MATERIAL TO PROCESS -
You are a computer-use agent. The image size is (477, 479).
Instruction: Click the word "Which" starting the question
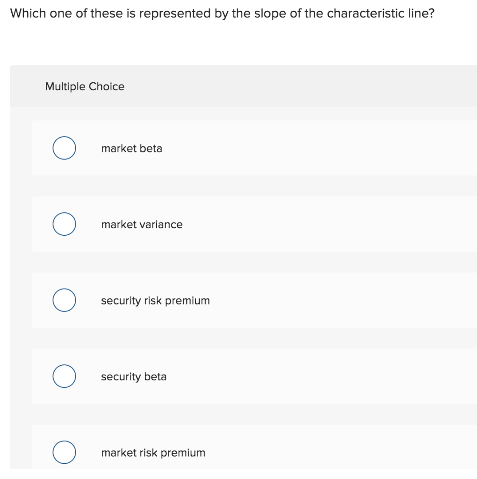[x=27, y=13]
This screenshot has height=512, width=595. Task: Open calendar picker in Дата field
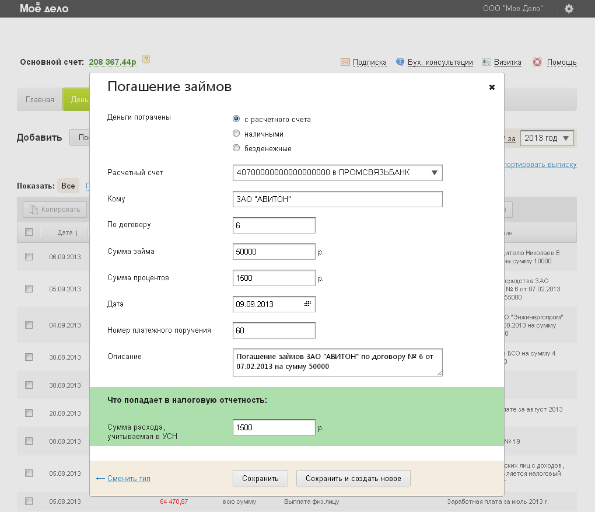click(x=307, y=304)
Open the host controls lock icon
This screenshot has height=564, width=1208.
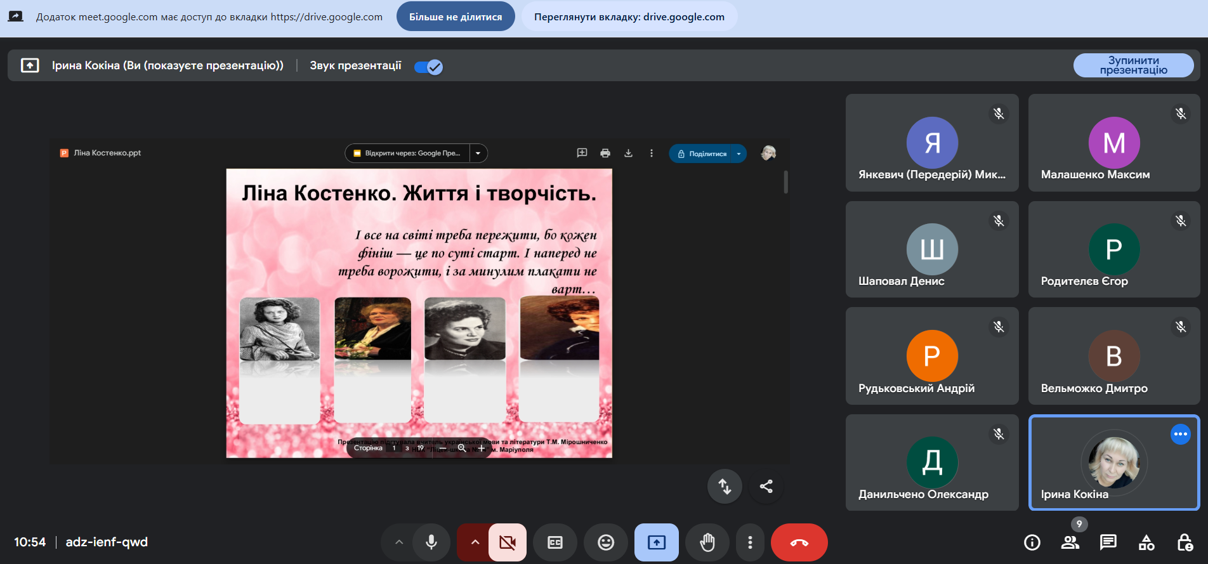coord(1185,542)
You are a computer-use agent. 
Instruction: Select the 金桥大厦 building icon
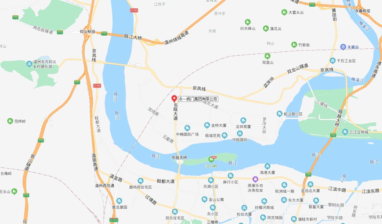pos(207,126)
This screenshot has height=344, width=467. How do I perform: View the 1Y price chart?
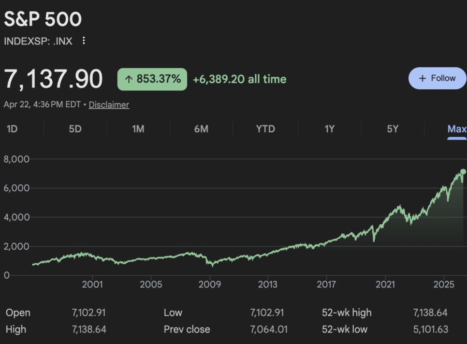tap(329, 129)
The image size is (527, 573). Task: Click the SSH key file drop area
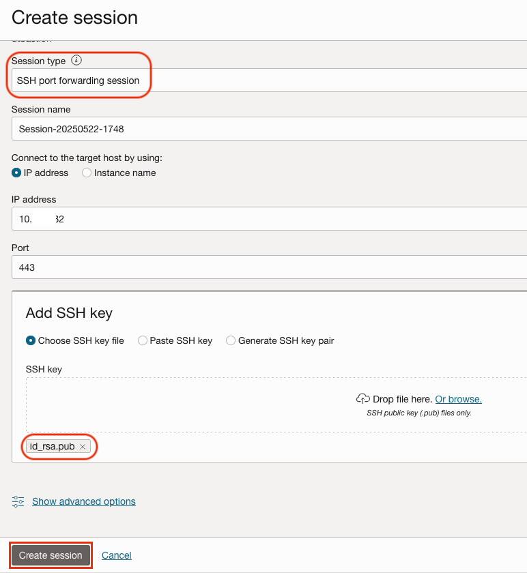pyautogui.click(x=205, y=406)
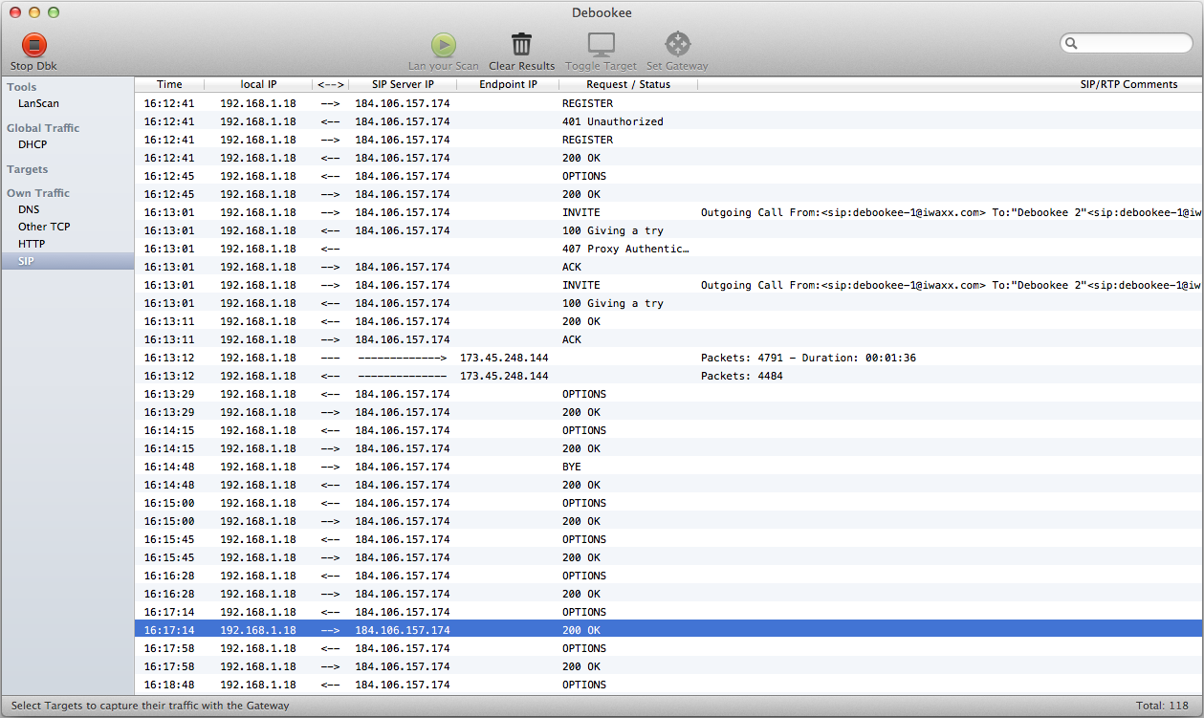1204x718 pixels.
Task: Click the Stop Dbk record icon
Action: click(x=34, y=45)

EXERCISE PROMPT - What lines of the preceding data include the string "computer"? Pull them out.

ANSWER TO THIS EXERCISE -
You are a computer-use agent. The image size is (477, 479).
You are a computer-use agent. 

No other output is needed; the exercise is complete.